A dear friend who brought us dinner one night also brought a care package that included some very thoughtful gifts and one of those was a book called "How do I love you?"  Let me see if I can recall the words (didn't bring the book to the lactation room)

How do I love you? Let me count the ways.
I love you as the sun loves the bright blue days.
I love you as the bee loves the fragrant flower
I love you as a thirsty duck loves a sudden shower
I love you as a bird loves a song to sing
I love you as the waking bear loves the smell of spring
How to I love you? Let me tell you how
I love you as the nest loves the sturdy bough
I love you as a cat loves a sunny sill
and as the dancing snowflakes love the winters chill
I love you as the sea loves the sandy shore
And as the ancient world loves the dinosaurs (but we say And as the violin loves it's notes that soar)
I love you as the wind loves it's own sweet sound
and as our friendly earth loves to spin around
I love you as the moon loves each shining star
I love all that you will be and everything you are.

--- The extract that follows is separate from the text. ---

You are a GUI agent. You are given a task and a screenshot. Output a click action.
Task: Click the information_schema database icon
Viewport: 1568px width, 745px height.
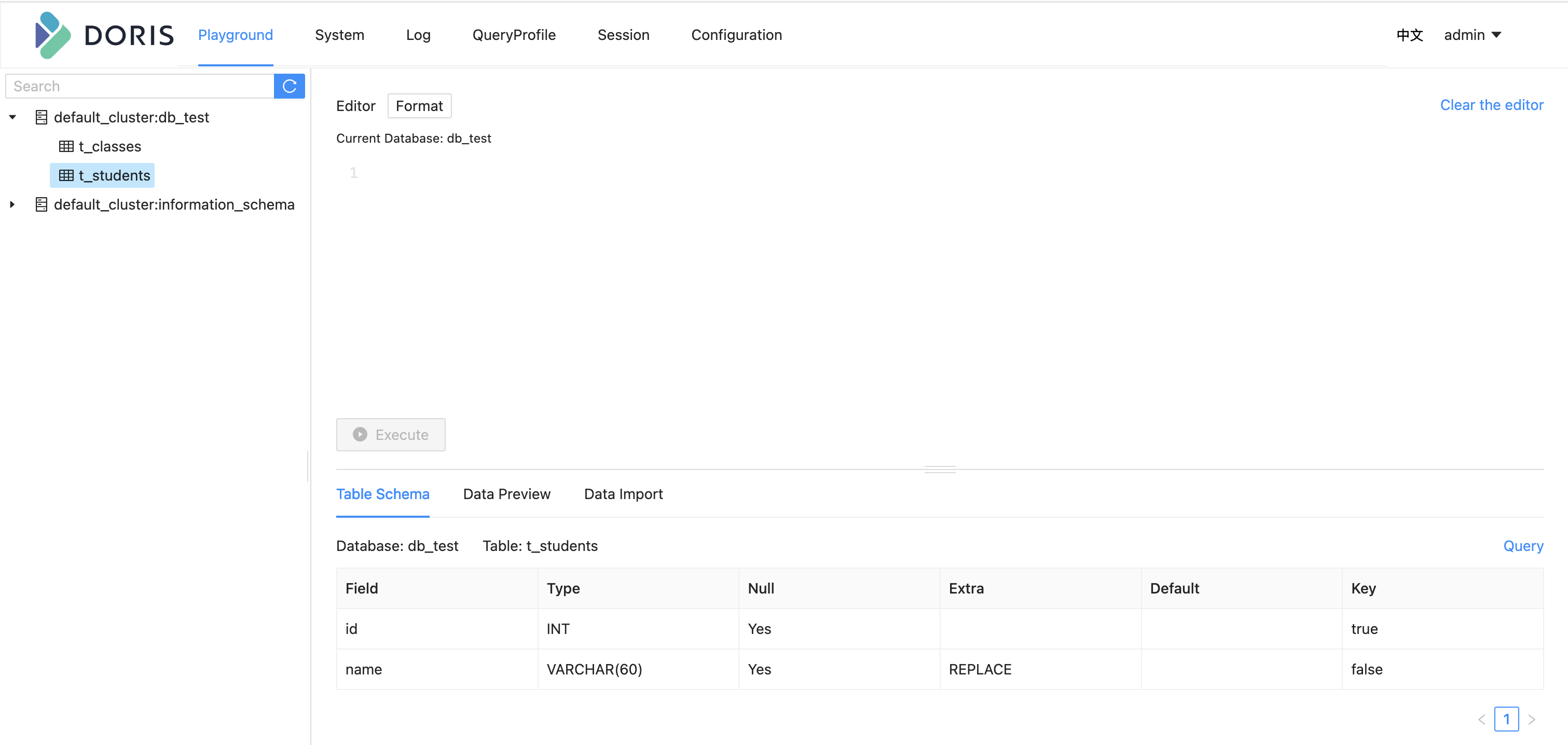click(41, 204)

Of course I bawled like a baby when I read it the first time, and every time since, whenever we leave one of the girls or we tell them goodnight, we read this book and say a prayer.  Usually both induce crying.  Just thinking about the feeling of holding my precious girls makes me feel like a cat in a sunny sill.  Thinking about how this time is hard and uncomfortable but it will make their story all the more beautiful, makes me think of the snowflakes in the winter's chill.  The feeling of being a better person because I'm able to be with them and be their guiding light through life, makes me feel like the sun loving my sweet bright blue days.  This of course is the reason why I don't love the line about the ancient world and the dinosaurs...because I can't relate to how the world would love the dinosaurs...other than the fact that the dinosaurs populated the world and therefore the world loved them....that's a stretch.  Anyway, the point is, there are so many unexplainable ways that we love our children as parents and sometimes the only way to even get close to a description is to say something that sounds as crazy as "I love you as the sea loves the sandy shore" because I'll always be there for you.  We may have to part for a short time but I will always be back. We just don't make sense apart.

Ok, I've got myself crying now....therapy session over.